### GIVEN EXERCISE 1
In the passage about Meenakshi Vijaykumar, reproduce word for word the part that opens with the words containing "Meenakshi Vijaykumar is" and closes with "held in Nagpur.".
### GIVEN EXERCISE 2
Turn the paragraph of the passage about Meenakshi Vijaykumar that begins "Meenakshi Vijaykumar is the first Indian Woman fire officer" into a short bulleted list that keeps its main facts.
### GIVEN EXERCISE 3
Write a continuation of the passage about Meenakshi Vijaykumar, starting right after its final sentence.

### TEXT BLOCK
++++++++++++++++++++
Meenakshi Vijaykumar is the first Indian Woman fire officer. At Present she is working as the Joint Director, State Training Center, Tambaram, Chennai. She has received The President's Medal for Gallantry in 2013 for saving two lives. She has also received The President's Medal for Meritorious Service in 2019. She is the first Indian Fire Officer to have Won medals in the World Firefighter's Games and World Police and Fire Games held in South Korea, Australia, USA and also Indian Fire Service Games held in Nagpur.
++++++++++++++++++++
### MATERIAL PROVIDED
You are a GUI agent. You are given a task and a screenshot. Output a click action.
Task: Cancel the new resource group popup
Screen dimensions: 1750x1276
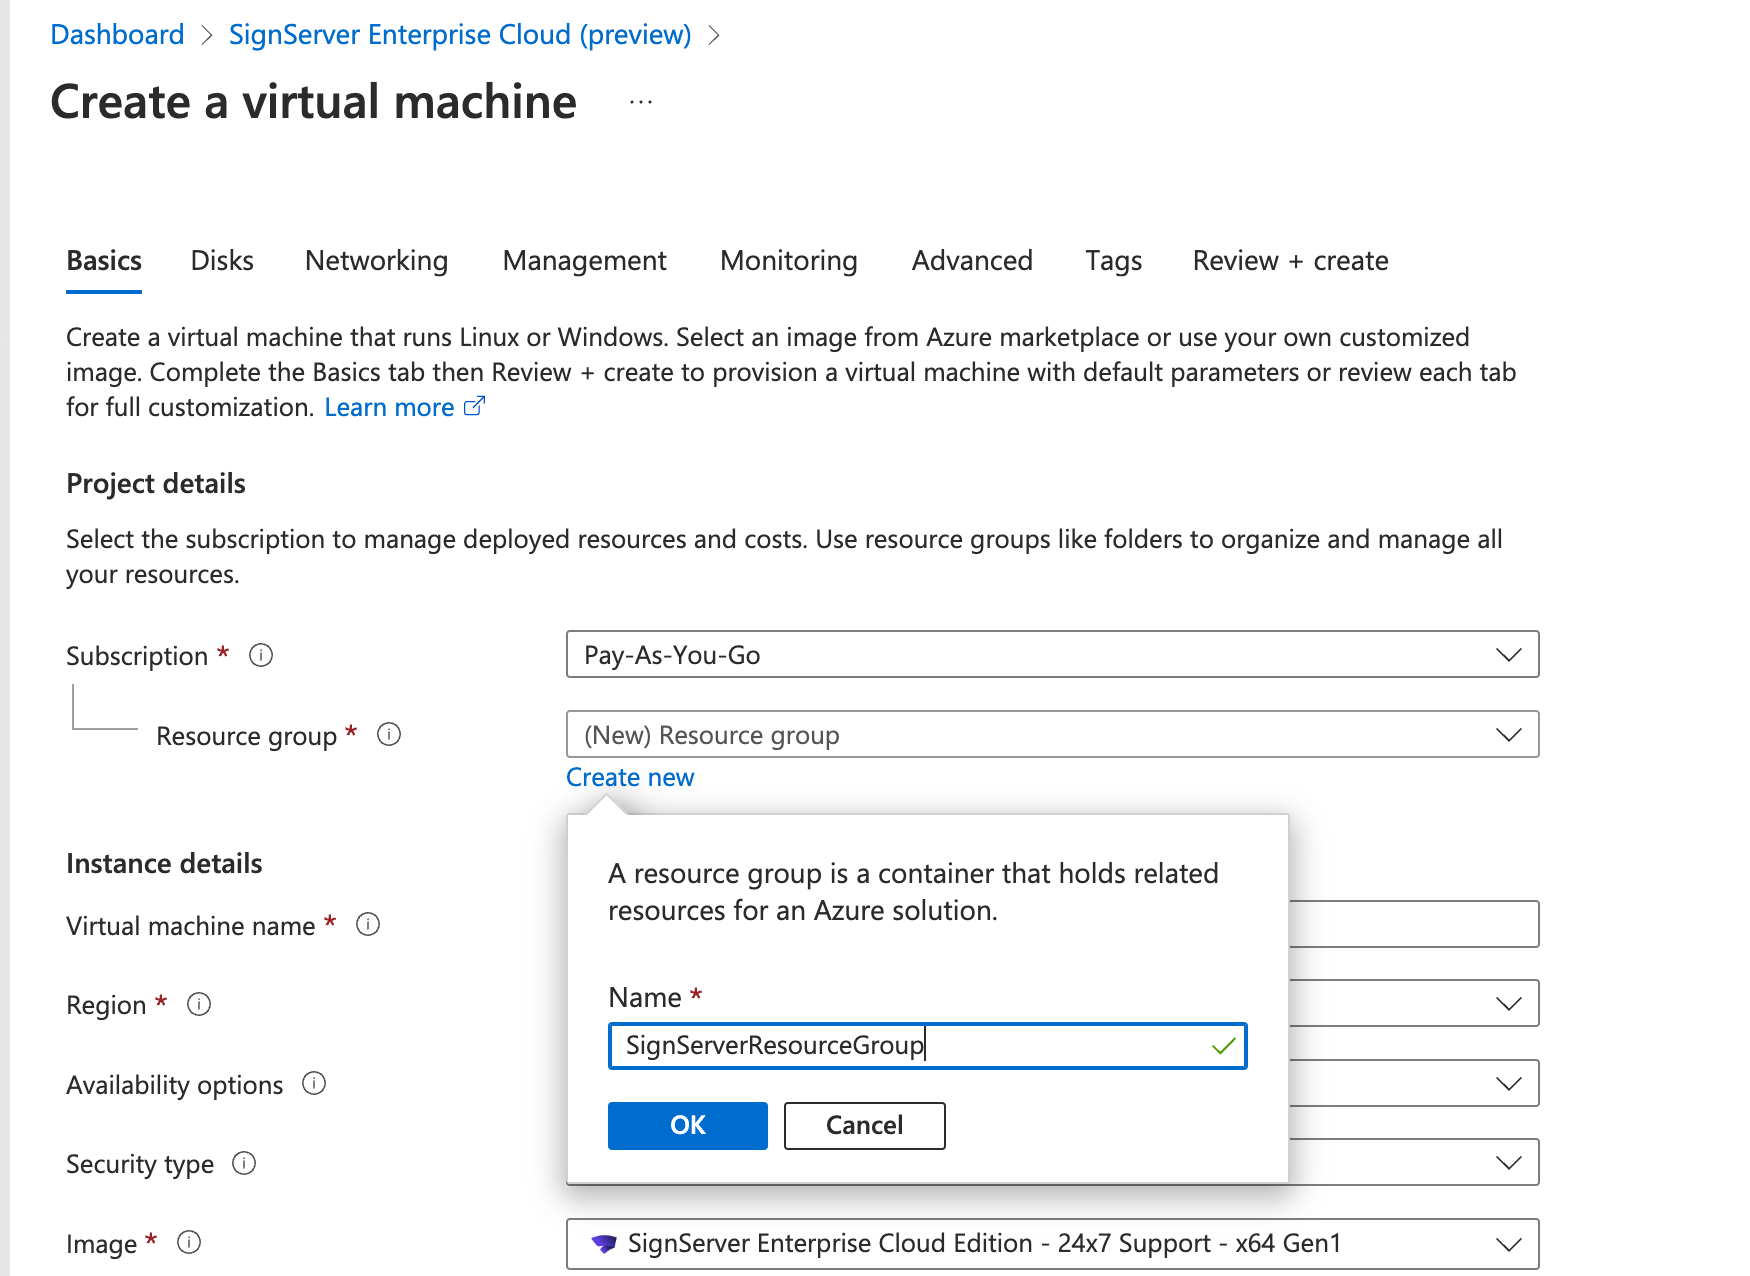(864, 1126)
++++++++++++++++++++
### TASK RESPONSE 1
Meenakshi Vijaykumar is the first Indian Woman fire officer. At Present she is working as the Joint Director, State Training Center, Tambaram, Chennai. She has received The President's Medal for Gallantry in 2013 for saving two lives. She has also received The President's Medal for Meritorious Service in 2019. She is the first Indian Fire Officer to have Won medals in the World Firefighter's Games and World Police and Fire Games held in South Korea, Australia, USA and also Indian Fire Service Games held in Nagpur.

### TASK RESPONSE 2
- First Indian woman fire officer
- Currently Joint Director, State Training Center, Tambaram, Chennai
- President's Medal for Gallantry (2013) for saving two lives
- President's Medal for Meritorious Service (2019)
- First Indian fire officer to win medals at the World Firefighter's Games and the World Police and Fire Games (held in South Korea, Australia and the USA), and also a medalist at the Indian Fire Service Games in Nagpur

### TASK RESPONSE 3
Education
She did her schooling in Bharath Senior Secondary School, Chennai. She completed her under graduation and post graduation in English Literature from Ethiraj College,  Chennai.  She completed her PG diploma in Industrial Relation and Personnel Management, from Bharatiya Vidya Bhavan, New Delhi in 1991. She completed her Degree of Bachelor of Education from Annamalai University in 1994. She has also completed Advanced Diploma courses in National Fire Service College. She was awarded certificate of "Graduate Member" by Institute of Fire Engineers, India in 2008 and was awarded IFE Level 4 Certificate in Fire Science and Fire Safety (HL) by Institute of Fire Engineers, Marton on Marsh, United Kingdom in 2014. She was also awarded NEBOSH International General Certificate in occupational Health and safety by National Examination Board in Occupational Safety and Health, England in 2014., Master of Business Administration (MBA) in 2017.

Career
Meenakshi Vijayakumar started her career as assistant professor in English at Chellamal College, Chennai in 1990. She worked as a lecturer in Communication Technique at Father Agnel Institute of Management, New Delhi. She cleared Group 1 service exam in 1998, but had to wait until 2003, before it was decided that women officers could be included in fire service.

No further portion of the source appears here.